Non-directory information cannot be released to parents or guardians at any time without the authorization of the student. Students can authorize release of non-directory information online through their UNC Asheville OnePort account. The access for an authorized individual, referred to as a proxy, can include grades, unofficial academic transcript, schedule of classes, financial aid and accounts payable information. For specific information on how to do grant proxy access, students should refer to the FERPA Release/Proxy Access information of the Office of the Registrar website, http://registrar.unca.edu/proxy-access-online-ferpa-release.

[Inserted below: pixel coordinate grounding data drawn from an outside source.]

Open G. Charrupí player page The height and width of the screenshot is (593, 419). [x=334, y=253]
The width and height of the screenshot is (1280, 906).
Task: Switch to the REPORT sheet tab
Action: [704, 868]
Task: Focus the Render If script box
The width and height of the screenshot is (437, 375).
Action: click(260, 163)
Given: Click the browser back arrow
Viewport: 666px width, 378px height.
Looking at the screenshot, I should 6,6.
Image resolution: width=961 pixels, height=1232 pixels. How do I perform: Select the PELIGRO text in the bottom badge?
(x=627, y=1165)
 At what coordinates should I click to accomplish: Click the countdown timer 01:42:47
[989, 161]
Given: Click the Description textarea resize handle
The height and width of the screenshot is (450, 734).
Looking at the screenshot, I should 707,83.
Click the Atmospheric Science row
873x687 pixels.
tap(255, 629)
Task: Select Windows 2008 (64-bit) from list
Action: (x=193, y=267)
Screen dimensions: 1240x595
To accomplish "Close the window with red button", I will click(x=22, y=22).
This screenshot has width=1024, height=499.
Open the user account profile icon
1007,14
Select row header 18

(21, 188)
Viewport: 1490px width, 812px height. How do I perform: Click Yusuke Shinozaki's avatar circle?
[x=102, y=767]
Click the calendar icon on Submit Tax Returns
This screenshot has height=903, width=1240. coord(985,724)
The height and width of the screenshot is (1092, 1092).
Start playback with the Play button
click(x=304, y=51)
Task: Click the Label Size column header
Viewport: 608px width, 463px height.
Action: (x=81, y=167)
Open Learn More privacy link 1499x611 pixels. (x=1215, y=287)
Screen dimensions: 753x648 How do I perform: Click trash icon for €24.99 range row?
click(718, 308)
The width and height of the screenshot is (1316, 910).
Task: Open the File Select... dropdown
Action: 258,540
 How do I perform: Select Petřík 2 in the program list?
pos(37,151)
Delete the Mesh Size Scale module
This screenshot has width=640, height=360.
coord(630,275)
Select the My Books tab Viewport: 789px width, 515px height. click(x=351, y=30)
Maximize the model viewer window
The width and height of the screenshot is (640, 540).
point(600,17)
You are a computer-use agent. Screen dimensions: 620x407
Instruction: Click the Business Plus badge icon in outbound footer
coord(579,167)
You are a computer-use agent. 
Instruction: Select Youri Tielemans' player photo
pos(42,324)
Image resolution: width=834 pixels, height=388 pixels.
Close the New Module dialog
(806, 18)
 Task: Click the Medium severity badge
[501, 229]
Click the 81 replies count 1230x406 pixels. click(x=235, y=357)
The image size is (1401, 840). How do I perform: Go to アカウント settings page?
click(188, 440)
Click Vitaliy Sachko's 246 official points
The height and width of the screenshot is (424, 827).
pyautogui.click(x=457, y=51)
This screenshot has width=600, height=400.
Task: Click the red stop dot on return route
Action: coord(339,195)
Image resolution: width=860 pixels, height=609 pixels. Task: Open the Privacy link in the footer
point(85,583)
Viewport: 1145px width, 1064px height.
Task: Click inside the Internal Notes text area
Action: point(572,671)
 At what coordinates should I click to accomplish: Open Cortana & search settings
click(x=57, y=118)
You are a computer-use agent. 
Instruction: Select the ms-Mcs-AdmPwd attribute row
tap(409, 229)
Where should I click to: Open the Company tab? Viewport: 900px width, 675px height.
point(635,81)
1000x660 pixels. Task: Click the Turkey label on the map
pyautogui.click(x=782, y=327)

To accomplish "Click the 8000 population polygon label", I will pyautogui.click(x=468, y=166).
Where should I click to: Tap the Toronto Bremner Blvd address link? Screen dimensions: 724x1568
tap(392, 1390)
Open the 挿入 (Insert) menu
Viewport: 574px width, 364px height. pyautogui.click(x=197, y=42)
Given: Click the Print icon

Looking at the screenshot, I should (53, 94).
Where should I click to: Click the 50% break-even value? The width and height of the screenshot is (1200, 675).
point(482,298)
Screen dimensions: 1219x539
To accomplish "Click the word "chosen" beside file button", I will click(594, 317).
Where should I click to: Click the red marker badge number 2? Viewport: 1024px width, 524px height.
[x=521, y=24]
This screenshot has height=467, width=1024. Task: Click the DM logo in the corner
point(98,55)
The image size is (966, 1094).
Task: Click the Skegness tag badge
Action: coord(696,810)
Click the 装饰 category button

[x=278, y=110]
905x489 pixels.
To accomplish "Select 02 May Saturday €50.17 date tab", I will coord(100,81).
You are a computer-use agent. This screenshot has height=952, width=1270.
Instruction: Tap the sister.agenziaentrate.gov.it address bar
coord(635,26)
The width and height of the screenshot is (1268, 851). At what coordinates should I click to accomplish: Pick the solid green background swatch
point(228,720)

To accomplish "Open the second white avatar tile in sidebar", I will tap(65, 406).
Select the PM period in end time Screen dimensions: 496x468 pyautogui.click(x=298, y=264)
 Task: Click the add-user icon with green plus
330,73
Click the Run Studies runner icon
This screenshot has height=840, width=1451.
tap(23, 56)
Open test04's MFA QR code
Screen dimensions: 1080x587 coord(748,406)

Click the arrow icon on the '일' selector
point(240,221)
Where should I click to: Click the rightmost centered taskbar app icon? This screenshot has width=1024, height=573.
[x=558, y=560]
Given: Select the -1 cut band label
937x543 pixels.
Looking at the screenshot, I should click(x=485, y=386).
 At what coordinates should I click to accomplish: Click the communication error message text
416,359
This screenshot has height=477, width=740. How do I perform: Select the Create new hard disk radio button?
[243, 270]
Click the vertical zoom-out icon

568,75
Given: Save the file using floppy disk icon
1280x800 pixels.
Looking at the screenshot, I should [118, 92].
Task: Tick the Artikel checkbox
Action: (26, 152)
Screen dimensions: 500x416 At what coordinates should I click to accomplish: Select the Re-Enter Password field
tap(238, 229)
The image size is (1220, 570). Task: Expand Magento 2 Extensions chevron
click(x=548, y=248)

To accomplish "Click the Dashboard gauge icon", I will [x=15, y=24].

FERPA Annual Notice to Reflect Possible Federal and State Data Collection and Use

As of January 3, 2012, the U.S. Department of Education’s FERPA regulations expand the circumstances under which students’ education records and personally identifiable information (PII) contained in such records — including Social Security Number, grades, or other private information — may be accessed without student consent. First, the U.S. Comptroller General, the U.S. Attorney General, the U.S. Secretary of Education, or state and local education authorities (“Federal and State Authorities”) may allow access to records and PII, without consent, to any third party designated by a Federal or State Authority to evaluate a federal- or state-supported education program. The evaluation may relate to any program that is “principally engaged in the provision of education,” such as early childhood education and job training, as well as any program that is administered by an education agency or institution. Second, Federal and State Authorities may allow access to education records and PII, without consent, to researchers performing certain types of studies, in certain cases even when the university objects to or does not request such research. Federal and State Authorities must obtain certain use-restriction and data security promises from the entities that they authorize to receive students’ PII, but the Authorities need not maintain direct control over such entities. In addition, in connection with Statewide Longitudinal Data Systems, State Authorities may collect, compile, permanently retain, and share, without consen,t PII from educational records, and they may track students’ participation in education and other programs by linking such PII to other personal information that they obtain from other Federal or State data sources, including workforce development, unemployment insurance, child welfare, juvenile justice, military service, and migrant student records systems.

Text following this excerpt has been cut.